Сообщения же из Берлина, поступившие к началу февраля, убеждали Дерби, что «Бисмарк продавливает сдержанность в отношении России» и ему «не нравится идея совместных действий Англии и Австрии»[1095].
Особенно показательными оказались итоги первой, после ввода эскадры Хорнби в проливы, встречи Бисмарка с Расселом. 6 (18) февраля германский канцлер заявил британскому послу, что, несмотря на желание Андраши присоединиться к антироссийским усилиям Англии на Балканах, «вызывает огромные сомнения, чтобы за ним последовал император». По мнению Бисмарка, «Австрия к войне не готова», в России же «война с Англией популярна». «Очевидно, — рассуждал Дерби, — что его очень прельщает такая перспектива (войны России с Англией. — И.К.), и он не будет делать ничего для сохранения мира»[1096]. Но эта фраза Дерби имела еще одно четкое понимание: в текущем противостоянии России надежд на Германию у Англии не было никаких.
Что же касалось Андраши, то, набивая себе цену перед Лондоном, он даже не желал обсуждать отправку австрийских кораблей в проливы, но всячески подталкивал к этому Дизраэли.

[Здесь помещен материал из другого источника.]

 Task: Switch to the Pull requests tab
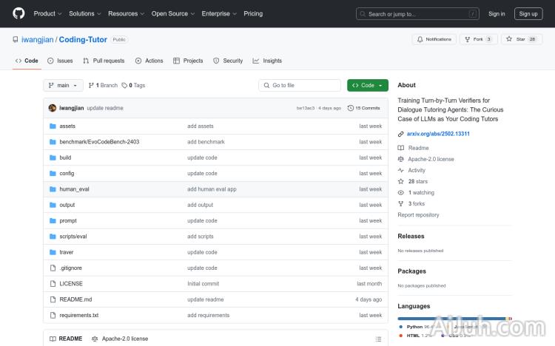tap(104, 61)
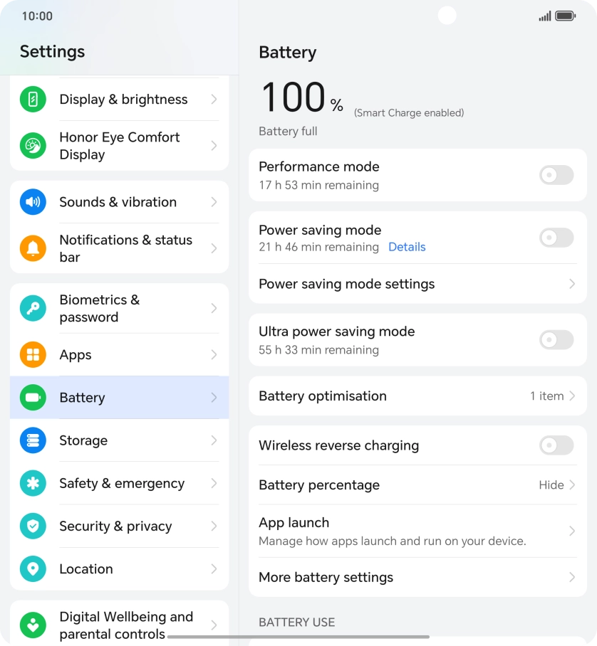Select Battery in settings sidebar

point(119,398)
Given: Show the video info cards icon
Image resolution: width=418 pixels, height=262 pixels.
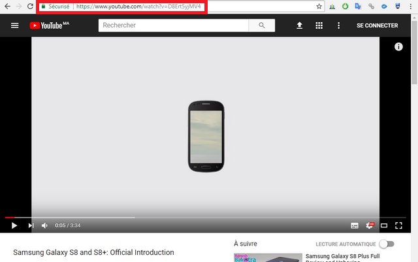Looking at the screenshot, I should click(398, 46).
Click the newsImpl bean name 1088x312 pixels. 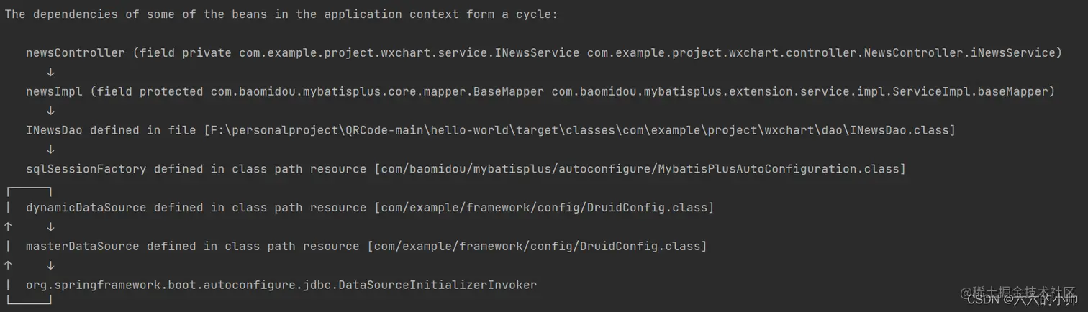point(54,91)
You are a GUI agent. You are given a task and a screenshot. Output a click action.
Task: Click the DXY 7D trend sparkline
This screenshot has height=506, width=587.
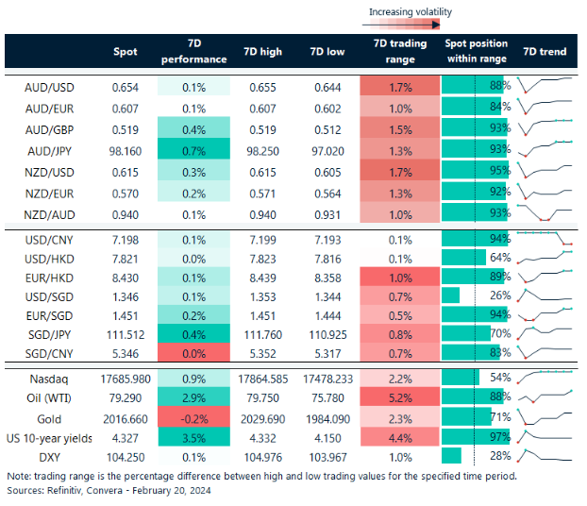(545, 460)
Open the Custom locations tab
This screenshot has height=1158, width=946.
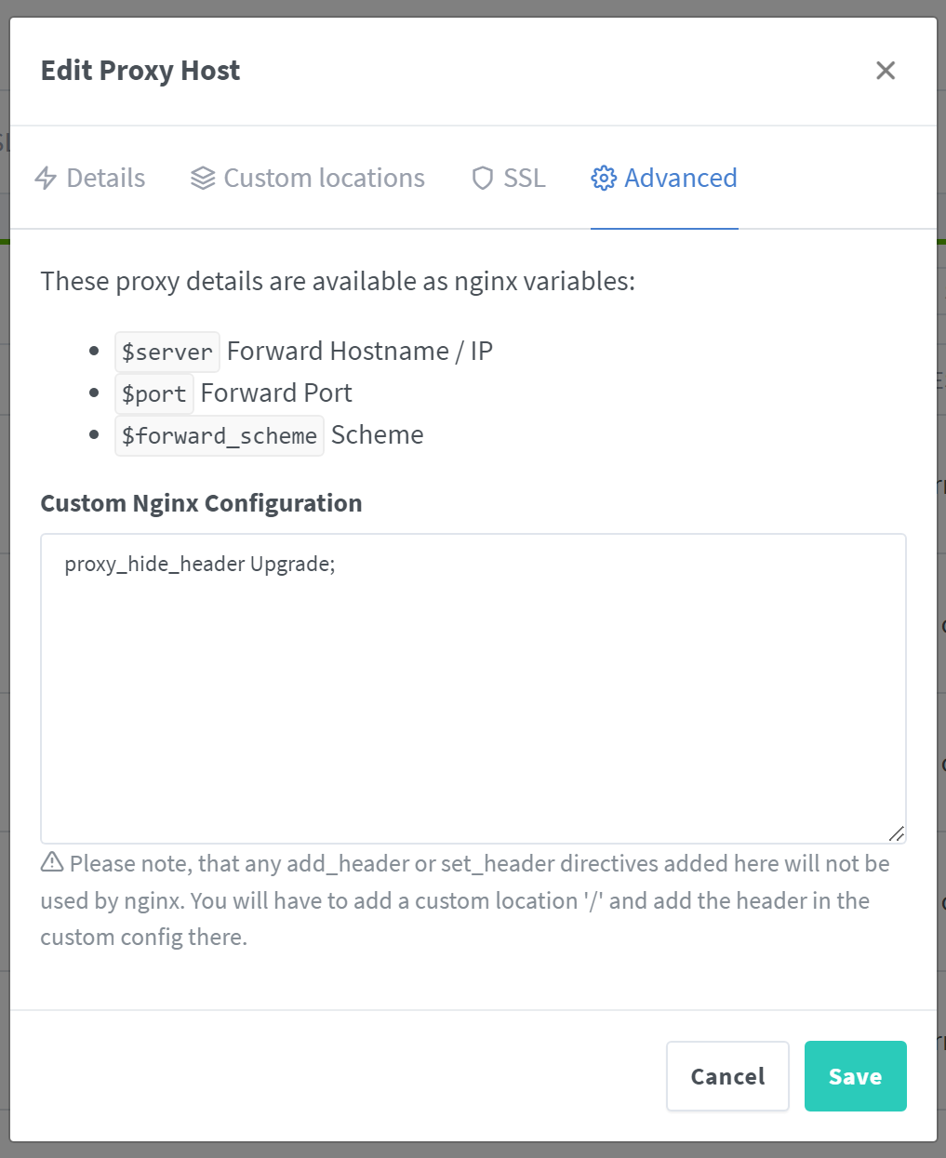click(323, 178)

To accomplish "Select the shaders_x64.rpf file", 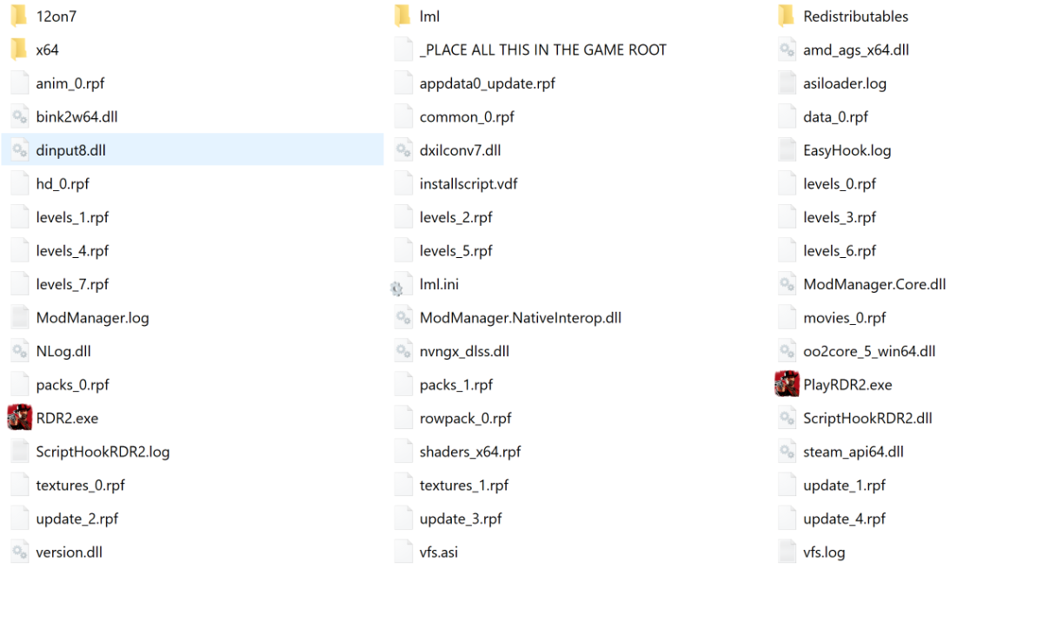I will click(x=470, y=452).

Оставалась Италия… «Но Италия, — как заметил Дерби, — парализована сменой правительства»[1097]. В этих условиях Рим вполне мог и не услышать призыва Лондона к морской демонстрации у Константинополя, ссылаясь на отсутствие единства европейских кабинетов в этом вопросе. Итог не радовал — действовать Лондону приходилось в одиночестве.
После того как 2 (14) февраля телеграмма о проходе Дарданелл эскадрой Хорнби достигла британской столицы, кабинет ее величества снова окунулся в споры о дальнейших действиях. Дерби писал, что в этот день на заседании правительства одни его члены предлагали захватить какой-нибудь остров в качестве «материальной гарантии», «другие высказывались за военную оккупацию нейтральными державами Дарданелл и Босфора, хотя еще ни одна из них не заявила ни малейшего желания принять в этом участие», Норткот «более разумно советовал» стремиться к взаимопониманию с Россией, но при этом не допускать закрытия морского пути в Черное море, Биконсфилд же «вел себя самодовольно». В итоге напряженных споров не прошел ни один вариант. «Мы решили, — писал Дерби, — купить три или четыре турецких броненосца, если, конечно, Порта согласится их нам продать, в чем я сомневался»[1098]. Такое решение было продиктовано опасениями, что русские или захватят, или заставят передать себе турецкие броненосцы, и тогда свое сухопутное доминирование в зоне черноморских проливов они укрепят значительными военно-морскими возможностями.